The objective of this study was to develop a numerical model of the eyeball and orbit to simulate a blunt injury to the eyeball leading to its rupture, as well as to conduct a comparative analysis of the results obtained using the finite element method against the clinical material concerning patients who had suffered an eyeball rupture due to a blunt force trauma. Using available sclera biometric and strength data, a numerical model of the eyeball, the orbital contents, and the bony walls were developed from the ground up. Then, eight different blunt force injury scenarios were simulated. The results of numerical analyses made it possible to identify possible locations and configurations of scleral rupture. The obtained results were compared against the clinical picture of patients hospitalized at the Clinic of Ophthalmology in 2010–2016 due to isolated blunt force trauma to the eyeball.
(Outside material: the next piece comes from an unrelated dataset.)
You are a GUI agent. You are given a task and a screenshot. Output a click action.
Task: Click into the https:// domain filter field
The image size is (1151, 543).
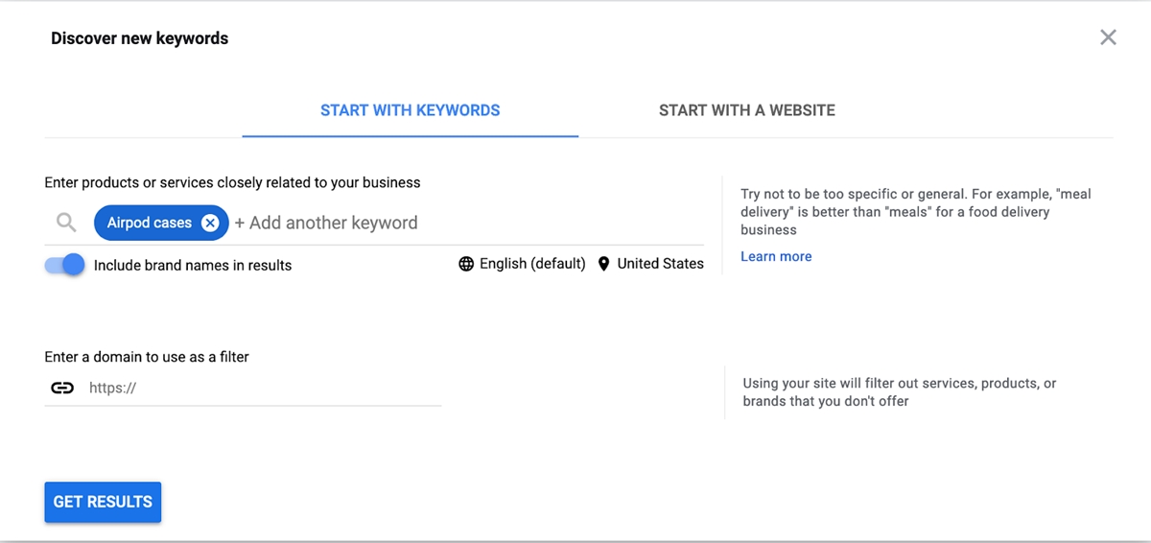click(x=259, y=389)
It has been demonstrated that the extent of damage observed on the numerical model that indicated a possible location of eyeball rupture did not differ from the clinically observed configurations of the scleral injuries, however this applies to injuries the extend of which did not exceed 2–3 clock-hours on the eyeball. It has been found that the direction of the impact applied determines the location of eyeball rupture. Most often the rupture occurs at the point opposite to the clock-hour of the impact application. The eyeball rupture occurs in the first 7–8 milliseconds after the contact with the striking object, assuming that it strikes at a speed close to the speed of a human fist. It has been established that the injuries most often affected the upper sectors of the eyeball. Men are definitely more likely to sustain such injuries. Eyeball ruptures lead to significant impairment of visual acuity being most often degraded to light perception in front of the eye. Despite immediate specialist treatment, it is possible to achieve, on average, a visual acuity of 0.26 as per the Snellen scale. This study may contribute to a better understanding of injury mechanisms and better treatment planning. It may also contribute to the development of eyeball protection methods for persons exposed to the above-mentioned injuries.